Apesar disso, porém, a situação política parece muito precária. No primeiro ano do Governo saíram 14 membros em desgraça. Os casos mediáticos graves multiplicam-se e a contestação sobe nas ruas. A oposição mal precisa de se esforçar, com a atualidade dominada por erros infantis cometidos por governantes que deviam ser experientes. Nunca António Costa pareceu tão frágil como neste momento de poder absoluto. Invocar a dificuldade da conjuntura não colhe num Governo que há três anos enfrentou a maior catástrofe do século, e conseguiu depois disso uma vitória eleitoral retumbante.
O pior da legislatura é precisamente a falta da tal orientação coerente e duradoura. António Costa é um genial tático. Depois de perder as eleições de 4 de outubro de 2015, conseguiu arquitetar um apoio da extrema-esquerda, deste modo tomando o poder e revolucionando para sempre o quadro político nacional. Durante seis anos governou serenamente em minoria, enfrentando enormes problemas, dos fogos florestais ao vírus assassino, sempre equilibrando os parceiros radicais. Essa habilidade foi recompensada na vitória de 30 de janeiro de 2022.
Este grande manobrador tem-se mostrado incapaz de governar em maioria, onde os seus principais dotes são desnecessários. O que ele sabe bem é equilibrar, negociar, deslumbrar, apresentando medidas populares que, parecendo lidar com os problemas, satisfazem interesses instalados e granjeiam apoios; mas isso é espúrio em maioria absoluta. Com estabilidade garantida, o que se exige é um plano estratégico, que lide com velhos bloqueios nacionais, conceba reformas estruturais e relance o desenvolvimento do país. Ao fim de um ano, essa grande linha diretora nem sequer se vislumbra.

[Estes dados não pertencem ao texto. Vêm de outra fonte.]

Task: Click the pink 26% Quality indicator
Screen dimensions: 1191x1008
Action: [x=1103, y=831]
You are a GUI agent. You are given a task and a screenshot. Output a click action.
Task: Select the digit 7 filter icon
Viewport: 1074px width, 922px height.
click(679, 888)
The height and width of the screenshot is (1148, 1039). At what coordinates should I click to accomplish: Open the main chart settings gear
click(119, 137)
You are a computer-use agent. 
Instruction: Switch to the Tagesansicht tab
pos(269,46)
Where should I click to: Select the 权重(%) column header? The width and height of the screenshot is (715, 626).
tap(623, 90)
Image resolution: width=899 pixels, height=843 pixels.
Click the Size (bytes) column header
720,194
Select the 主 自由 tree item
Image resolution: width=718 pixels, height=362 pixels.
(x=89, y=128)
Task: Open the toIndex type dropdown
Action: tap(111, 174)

Saúde, educação, justiça e outros setores parecem envolvidos numa espiral decadente, com falhas e faltas que não se viam há décadas. Prosseguem os anúncios bombásticos sem substância. No pacote da habitação, como no plano anti-inflação, há apenas medidas avulsas, tratando sintomas sem lidar com causas profundas. A única linha estratégica é a mesma há sete anos: as famosas “contas certas”, agora ajudadas pelo surto inflacionista. Fraco propósito para quem tem poder absoluto. Hoje, finalmente com o país nas mãos, Costa continua a navegar à vista, atento às ondas e incapaz de traçar uma rota. O horizonte são dias, não anos, com o Governo contente com o que está.
Como explicar esta inanidade? A situação conforma uma aplicação direta de um velho axioma da Gestão, o “Princípio de Peter”, apresentado em 1969 pelo professor canadiano Laurence J. Peter. António Costa é vítima do seu próprio sucesso: foi promovido até ao seu nível de incompetência.